Although, since we didn’t go with Aspen as our SIS, I really don’t know how good the support would have been after we became customers.  For instance, when I first worked with School Pathways (as I’ll discuss), they had great knowledge and support up front, but later we didn’t receive the best support.  But, on the other hand, when I first worked with PowerSchool’s sales rep, she didn’t know that much about the technology, and we were ultimately placed in the hands of someone who has truly been helpful.  So there isn’t always a correlation between up front sales and future support.

Database Structure, Programming, and Underlying Technology

While I have not used Aspen, beyond what we had in a “sandbox”, so I can’t comment too greatly about the database structure; it seemed overall to be good when I looked at the tables.  I really liked that their hosted version runs on PostgreSQL, which is a very robust open source database.   They also used Java Servlets for most of what they do, which is a good technology (unlike applets, servlets don’t require Java to be installed on the end-user’s machine).  With their servlets, it was possible to edit nearly all of their screens, and make many types of custom reports, and custom importing.

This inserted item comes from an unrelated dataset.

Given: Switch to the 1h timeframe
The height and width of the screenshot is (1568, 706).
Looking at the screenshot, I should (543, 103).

Integration, Customization, and Reporting

While the overall data architecture of Aspen is good, it falls short in how it can integrate.  To be fair, there are a good number of partners that have worked with Aspen to make products that integrate very tightly.  BUT, it doesn’t have an API, nor does it have ODBC capabilities (if you don’t host it yourself).  You can write SQL queries directly inside of Aspen, which partly makes up for this, but it is still the biggest short-coming of the product in my opinion; and was one of the reasons our school didn’t ultimately choose Aspen, as we have too much customization we need to have done as being an adult-serving charter school.  On the positive side regarding customization, it does have a fairly good method of adding custom fields, and even adding custom tables.

Security & Reliability

Aspen scores equally well, if not a little bit better than all the other products regarding security and reliability.  In my search for news articles about school hackings, not one of them involved Aspen (and it is used by many large school systems).  It also only had a little negative press about other types of problems with school systems, and when I asked Follett about it, they were quite honest and thoughtful in their response, giving me confidence in their company. With that being said, I am disappointed in all the SIS products that none of them have active security.

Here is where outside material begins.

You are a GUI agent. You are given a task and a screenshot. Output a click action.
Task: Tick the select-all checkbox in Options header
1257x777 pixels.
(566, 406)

Aspen is great for mid-size and large school systems.  There pricing is such that they are out of reach for start-up schools.  (And they often won’t even work with a school if it isn’t large enough).   But for a mid-size or large system, I think Aspen can be a great choice, especially because a school system that fully utilizes the workflow portion of their product can become much more efficient and effective, thus saving money and providing better service.  The biggest drawback to Aspen, is their lack of integration ability with other software.  Without having an API and not having ODBC with their cloud-based product, it is not as easy to integrate other databases, such as identity/directory services, learning management systems, assessment databases, etc. unless that product has already have worked with Aspen.